Diese Aussage muss ich einschränken. Die Blattspitzen können durchaus auch 10-15 cm aus dem Wasser heraus schauen, ohne dass sie vertrocknen würden, wie es bei echten Unterwasserpflanzen (__ Wasserpest, __ Vallisnerien, __ Hornkraut ) der Fall wäre. Wenn sich Krebsscheren gegenseitig den Platz streitig machen, bilden sie kegelförmige statt ausgebreiteter Rosetten aus. Hierbei schauen ein Drittel und mehr aus dem Wasser raus.
Aber ein tägliches Auf- und abtauchen haben ich noch nicht beobachtet, höchstens das jahreszeitliche.

MfG.
Wolfgang


----------



## Knoblauchkröte (7. Okt. 2012)

*AW: Tauchverhalten von Krebsscheren?*

Hi Wolfgang,

das mal ein paar Teile aus dem Wasser ragen kommt bei sehr vielen Unterwasserpflanzen vor. 80-90% der Pflanzenmasse bleiben aber trotzdem unter Wasser.

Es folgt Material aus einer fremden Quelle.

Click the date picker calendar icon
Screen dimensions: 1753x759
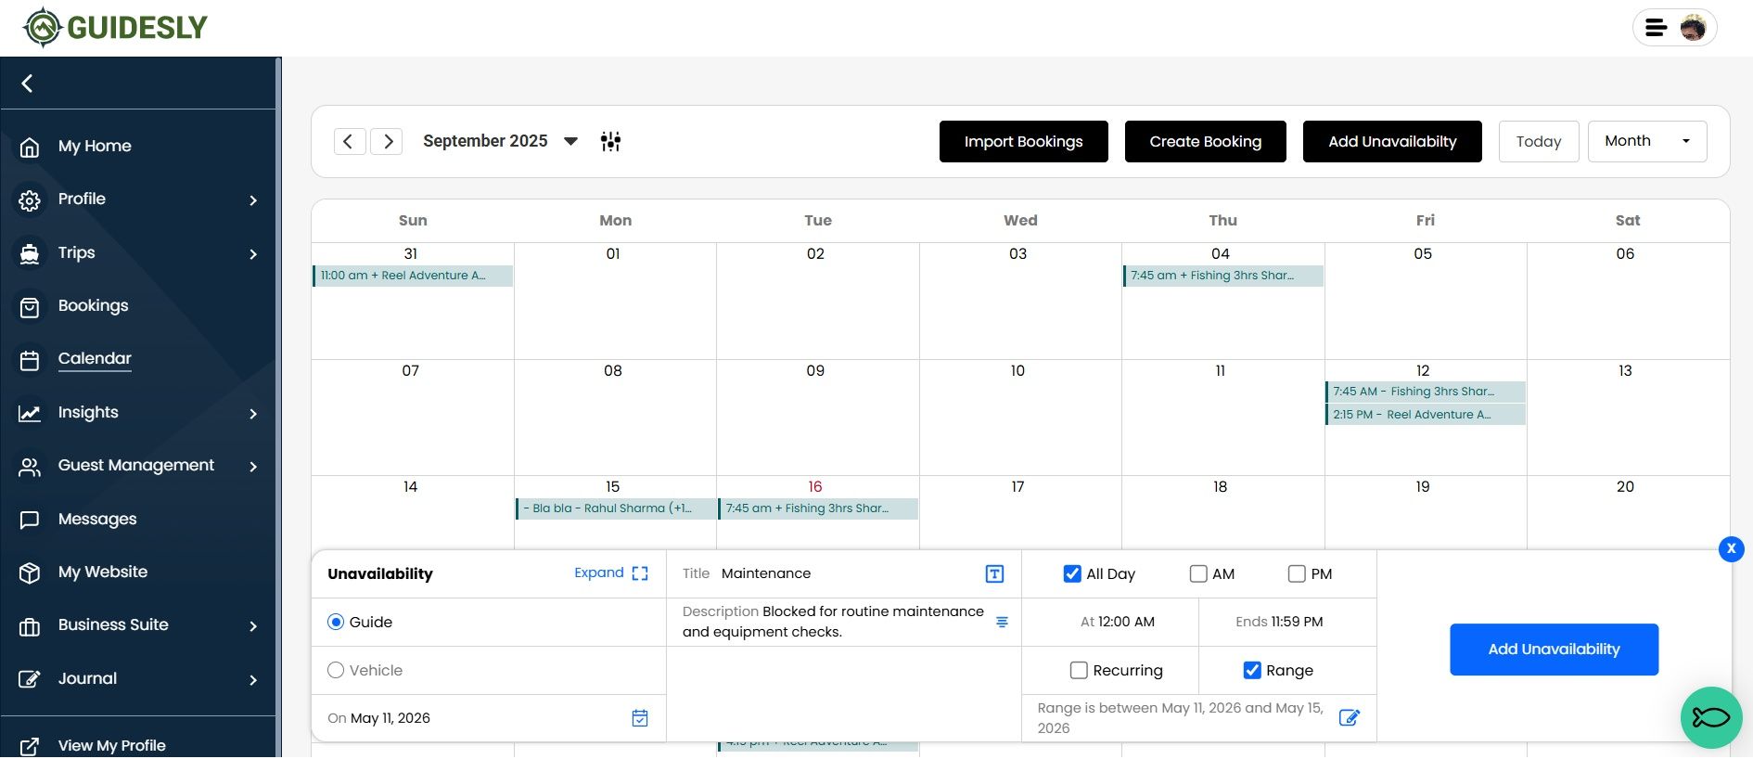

Bei Myriopyllum und Potamogeton z.B stehen ja auch die Blütenstiele bis 15cm aus dem Wasser raus und vertrocknen trotzdem nicht 
Limnophila bekommen an den rund 20cm aus dem Wasser wachsenden Blütentrieben sogar richtige Luftblätter, Cabomba wiederum bilden zur Blütezeit die Blüten stabilisierende Schwimmblätter aus (wie auch der __ Wasserhahnenfuß) Trotzdem sind beide Gattungen echte Unterwasserpflanzen.

Echte Unterwasserpflanzen sind nicht in der Lage auch nur kurzfristig komplett außerhalb des Wassers zu überleben, sie vertrocken dort ganz ganz schnell. Laß mal ne __ Krebsschere 2-3 Std. komplett auf dem trockenen liegen dann hast Du genau wie bei __ Wasserpest; __ Hornblatt und Co. auch nur noch Dörrobst in der Hand
Dazu kommt dann auch noch das der Nahrungserwerb fast ausschließlich über die Blätter erfolgt - die Wurzeln, wenn noch vorhanden, dienen fast nur noch der Verankerung im Bodengrund. 
Krebsscheren bekommen übrigens bei geringer Luftfeuchte im Sommer auch sehr schnell mal Trockenschäden an den aus dem Wasser ragenden Blattteilen

MfG Frank


----------